Mimi also asked me for my thoughts about hard lockdowns and if such are already over for the country. I told her that it might really be the case because the vaccines are arriving and being rolled out successfully. A huge vaccine supply is expected to arrive in the coming months. In NCR, we are already approaching close to 80 percent vaccination of the eligible population, and that is an accomplishment. With the high rate of vaccinations, I believe we can safely move to Alert Level 3 and that the IATF will consider my suggestion to increase capacity up to 50 percent for businesses, but only for the fully vaccinated.
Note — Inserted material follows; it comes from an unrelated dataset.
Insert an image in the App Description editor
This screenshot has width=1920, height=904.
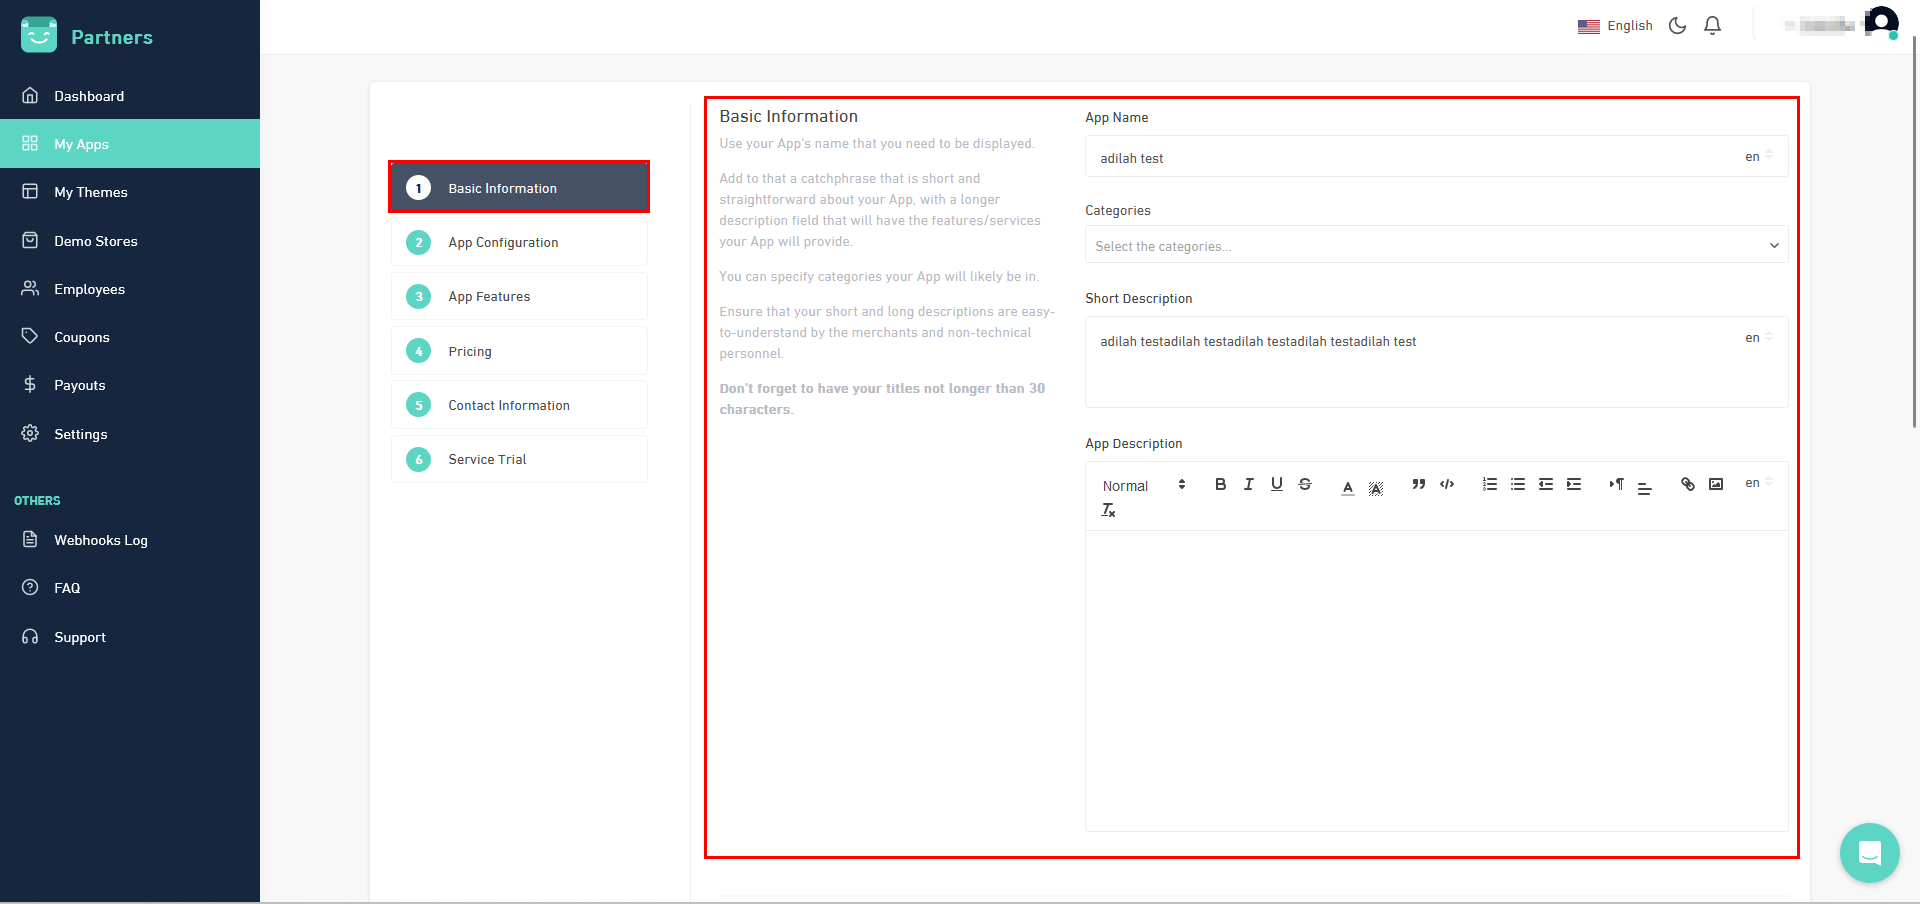1716,484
In high-risk establishments, we can maintain the current operational capacity of up to 30 percent to ensure everyone’s safety.
I hope that in the final months of 2021, COVID-19 infections, reproduction rates, and other indicators will go down so we can move to Alert Level 2 towards Christmas and start the recovery period for our entrepreneurs.
Mimi also asked me about our proposals being discriminatory against the unvaccinated. I told her that the principle behind protecting the unvaccinated is focused on high-risk establishments only, such as dine-in services in restaurants, gyms, salons, and similarly high-risk areas. The unvaccinated can freely visit other areas like outdoor dining areas, parks, malls, and supermarkets, and other places with bigger spaces and better ventilation.
Our proposal is to reopen the economy safely; mobility for the vaccinated is the most suitable option. This is not new; it is actually the norm and we need to keep up with the rest of the world or we will suffer further economic losses. If we cannot help MSMEs recover through those proposed measures, then it will be even more challenging if we miss the crucial window afforded by fourth quarter consumer spending. Potential sales from the fourth quarter will help businesses pay off their business loans and other financial obligations, including their employees’ 13th month pay.
We have to explore and do anything right now to save our MSMEs from collapsing. Hard lockdowns do not help, as the end to this pandemic is still unclear. We are now on survival mode and we need to count on the fully vaccinated members of our communities as we try to resume economic activity. Even if they get infected, they are protected from possible severe cases, so we can safely grant them mobility. Vaccines are becoming more available and soon, the unvaccinated can get their jabs and they, too, can freely move around.
I welcome October with so much optimism and hope that we can finally reap some of the benefits from the gradual reopening of our economy in this last quarter. I know that the business community feels the same way. As long as we protect the unvaccinated, we can look forward to healthier Filipinos and healthier businesses.